Model City ProfileModel City Profile

St. George, Maine
Population: 2,693
Bottle Bill: Yes
Funding: General fund
Households Served: 1,200
Truck Type: Balers, Skid steer, Forklift, Excavator and Backhoe
Container Type: N/A
Materials Processing Facility: No separation, baling only
St. George, Maine

The Town of St. George is located on a peninsula extending into the Gulf of Maine and Muscongus Bay 80 miles northeast of Portland. The town has 26 square miles of land and 133 square miles of water with the St. George River at the town’s western boundary.

The Town’s recycling center and transfer station is viewed by State officials as one of the leading drop-off recycling programs in the State. Last year 281 tons of mixed paper, cardboard, newspapers, magazines, mixed glass, and plastics were recycled by users. In addition, many types of C&D and special waste are accepted for recycling at the facility.

There is no fee to drop-off recycling or MSW but the Town charges for mixed C&D, white goods (appliances) and tires. The facility is for residents only and is funded from the Town’s General Fund and the sale of recyclables. A Town permit (vehicle sticker) is required to use the facility and is free to all property owners. (Landlords can pass on stickers to renters.)

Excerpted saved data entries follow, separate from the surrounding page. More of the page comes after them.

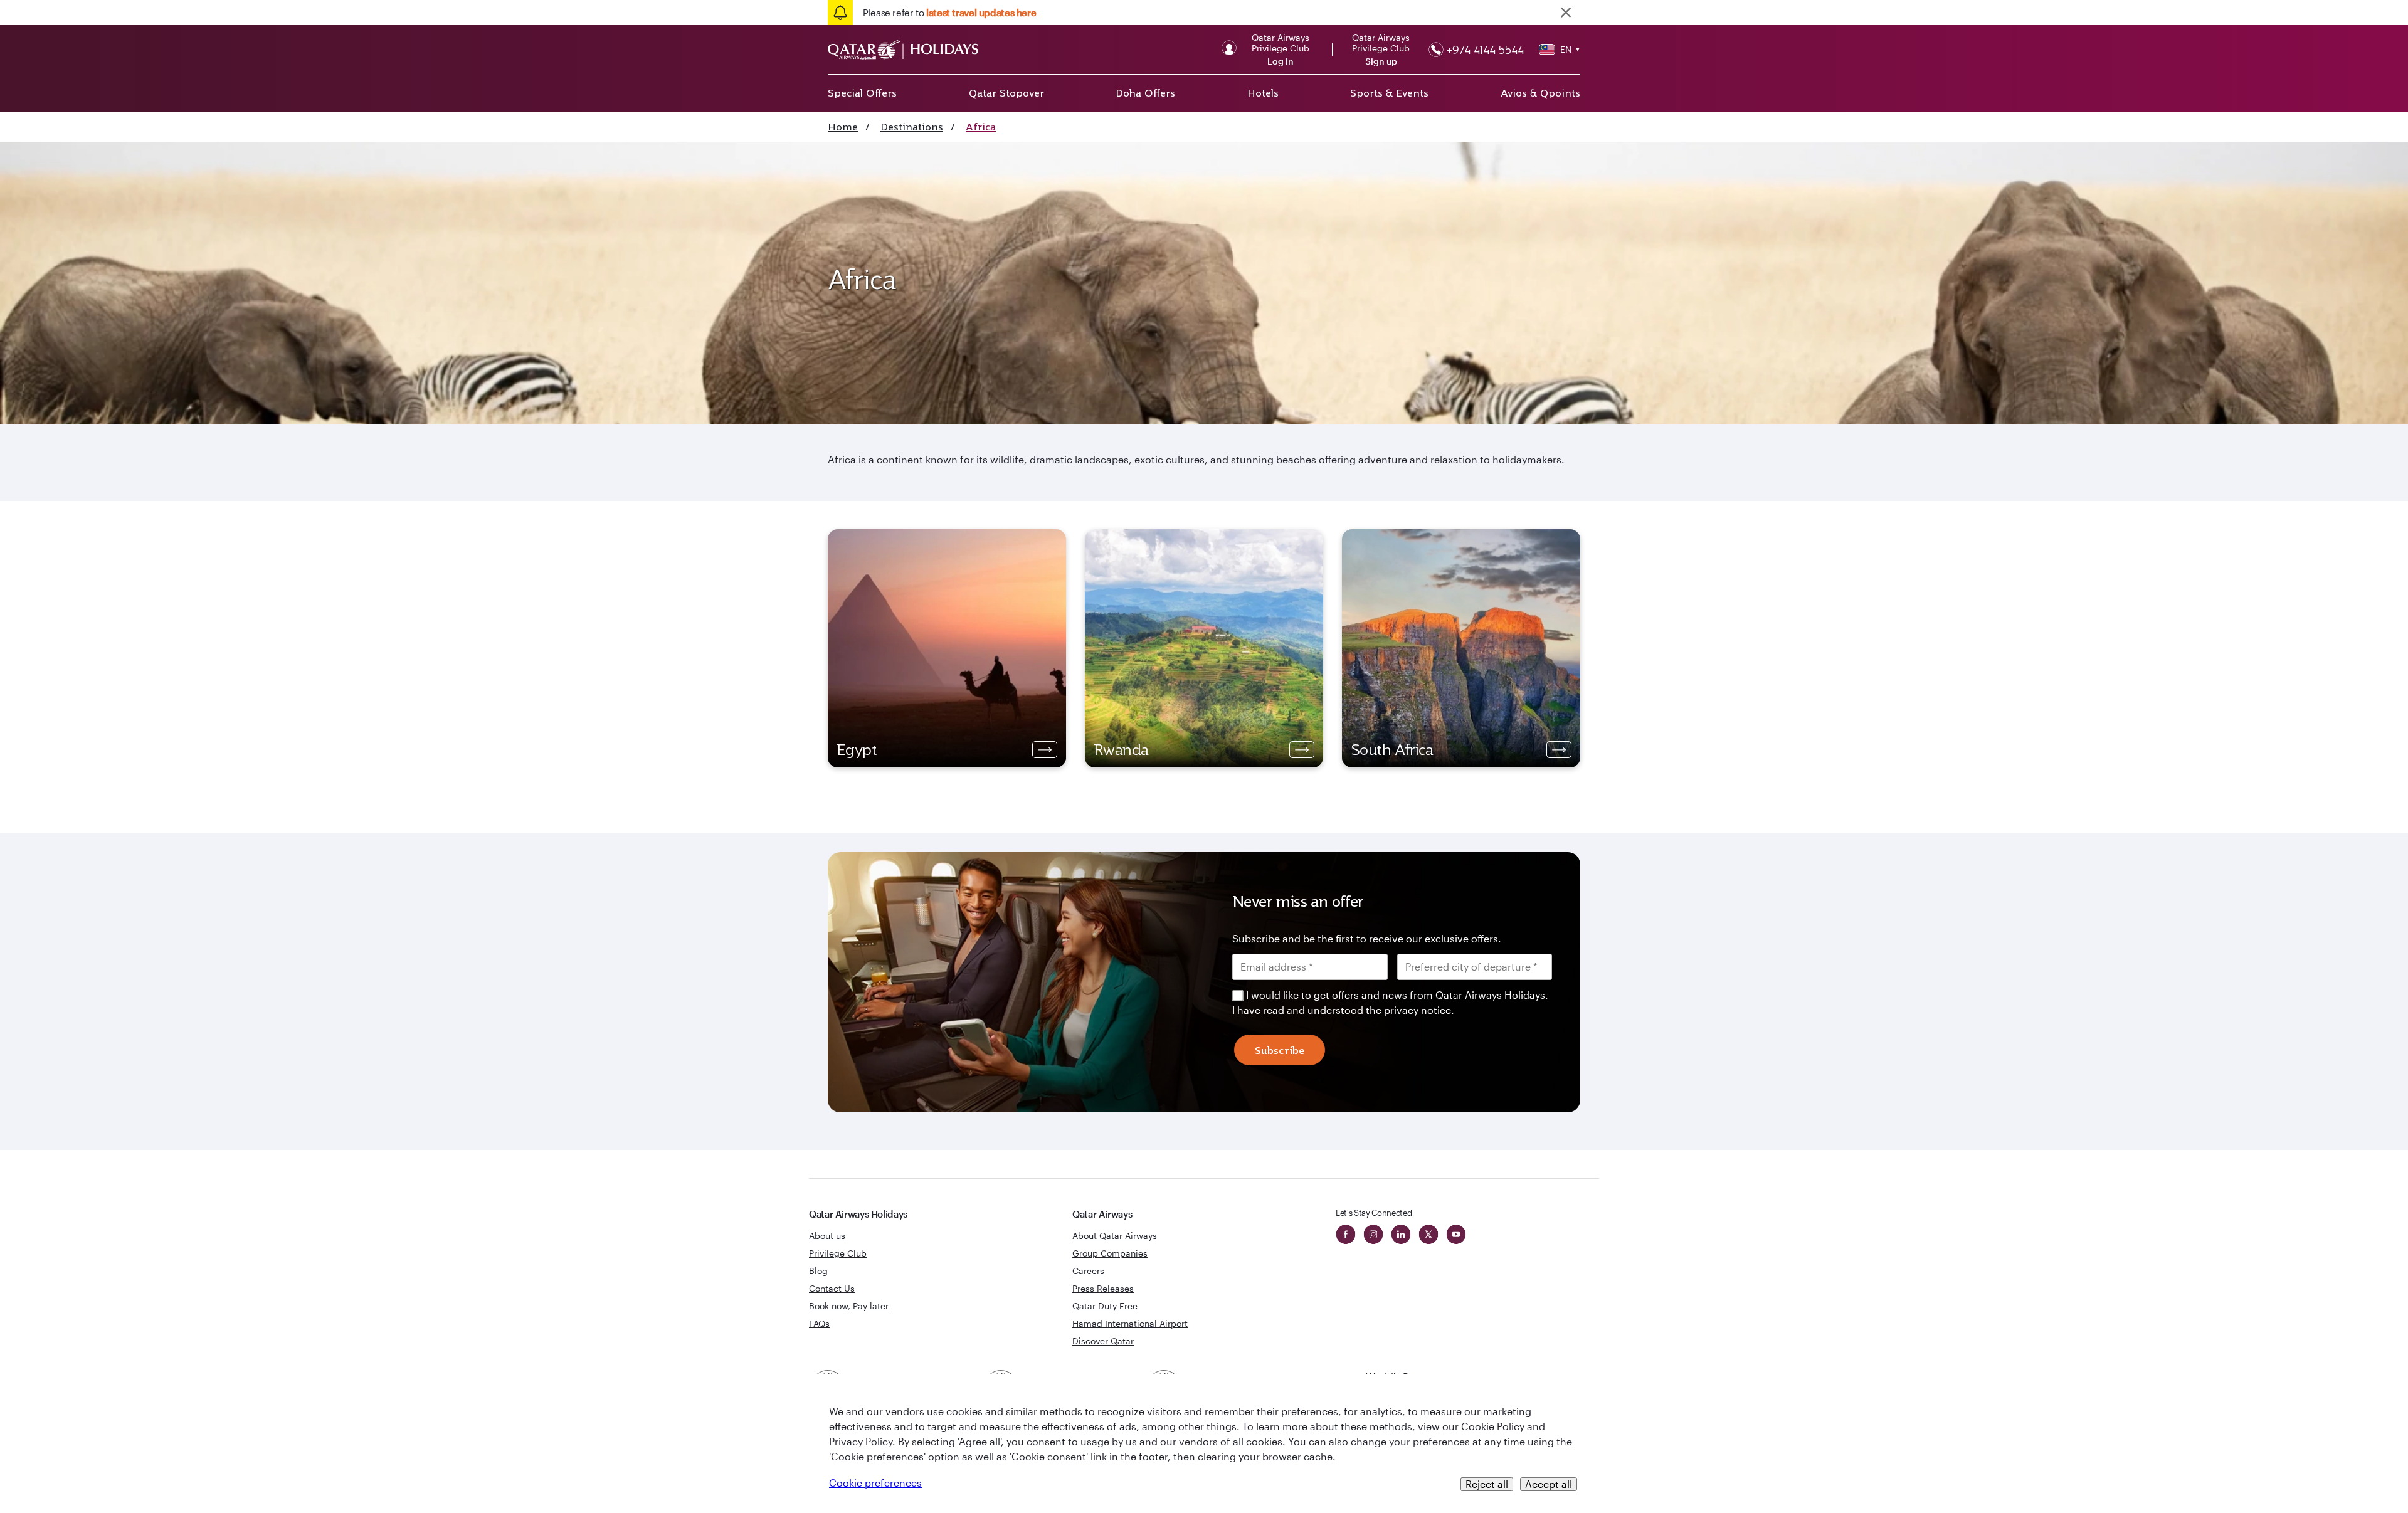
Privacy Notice (1097, 860)
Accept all (1548, 1484)
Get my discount (1089, 900)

The Town is a member of the Maine Resource Recovery Association (MRRA) who provides assistance to towns such as St. George to market recyclables. MRRA receives weekly inventories from member facilities and schedules trucking to markets and delivery to mills. While St. George markets most of their recyclables with MRRA, shingles, wallboard and glass are currently sent to Commercial Recycling out of Scarborough Maine. Brush and construction and demolition chips are sent to P.R. Russell of Richmond, Maine.

The Town also operates a popular reuse “shoppe” at the transfer station which was written up in the Boston Globe in 2007 as well as featured in a New York Times Opinion Piece in December 2006. Last year the Shoppe estimates it handled 48 tons of items and materials that went back into use.

In addition last summer the Town recycled 10 tons of plastic tubs and lids by experimenting with a new market and found it made economic sense to recycle this material at the facility.